Work required ▸ In the entries that follow, the lines from the one with "[Open] (33, 2543)" through the one with "Menu (340, 33)" are the ones to write out, exactly and with both ends included. Nothing else should appear.

[[ Materials provided open ]]

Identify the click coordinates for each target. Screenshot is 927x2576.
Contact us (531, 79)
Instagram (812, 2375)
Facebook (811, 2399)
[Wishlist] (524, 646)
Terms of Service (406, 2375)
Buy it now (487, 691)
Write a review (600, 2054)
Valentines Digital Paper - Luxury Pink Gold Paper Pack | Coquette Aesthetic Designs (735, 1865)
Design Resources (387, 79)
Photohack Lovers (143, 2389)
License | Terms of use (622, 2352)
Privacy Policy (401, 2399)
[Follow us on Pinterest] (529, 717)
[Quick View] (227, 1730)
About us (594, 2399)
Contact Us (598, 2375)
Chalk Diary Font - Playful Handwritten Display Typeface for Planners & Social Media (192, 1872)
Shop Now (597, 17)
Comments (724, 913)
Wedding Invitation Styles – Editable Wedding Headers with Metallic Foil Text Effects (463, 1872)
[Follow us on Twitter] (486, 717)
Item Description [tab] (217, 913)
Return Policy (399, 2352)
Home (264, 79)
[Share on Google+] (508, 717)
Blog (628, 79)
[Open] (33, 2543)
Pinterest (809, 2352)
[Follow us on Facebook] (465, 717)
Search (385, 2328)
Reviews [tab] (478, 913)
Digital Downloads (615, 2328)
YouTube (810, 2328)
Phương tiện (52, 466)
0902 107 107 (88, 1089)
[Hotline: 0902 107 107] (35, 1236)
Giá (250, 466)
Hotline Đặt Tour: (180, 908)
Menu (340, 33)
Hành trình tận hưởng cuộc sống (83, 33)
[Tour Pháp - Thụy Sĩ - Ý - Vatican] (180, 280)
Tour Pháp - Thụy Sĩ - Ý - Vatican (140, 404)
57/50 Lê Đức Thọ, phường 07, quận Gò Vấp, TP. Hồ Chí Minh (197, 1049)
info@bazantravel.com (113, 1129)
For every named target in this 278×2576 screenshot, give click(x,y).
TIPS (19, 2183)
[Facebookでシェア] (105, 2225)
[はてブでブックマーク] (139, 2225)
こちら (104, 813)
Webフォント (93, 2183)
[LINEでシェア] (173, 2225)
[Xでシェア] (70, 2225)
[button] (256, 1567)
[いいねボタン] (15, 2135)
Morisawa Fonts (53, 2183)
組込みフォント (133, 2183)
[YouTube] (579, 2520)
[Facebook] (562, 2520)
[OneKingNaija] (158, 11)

[[ Materials provided closed ]]

Problem solution ▸
[Open] (33, 2543)
Pinterest (809, 2352)
[Follow us on Facebook] (465, 717)
Search (385, 2328)
Reviews [tab] (478, 913)
Digital Downloads (615, 2328)
YouTube (810, 2328)
Phương tiện (52, 466)
0902 107 107 (88, 1089)
[Hotline: 0902 107 107] (35, 1236)
Giá (250, 466)
Hotline Đặt Tour: (180, 908)
Menu (340, 33)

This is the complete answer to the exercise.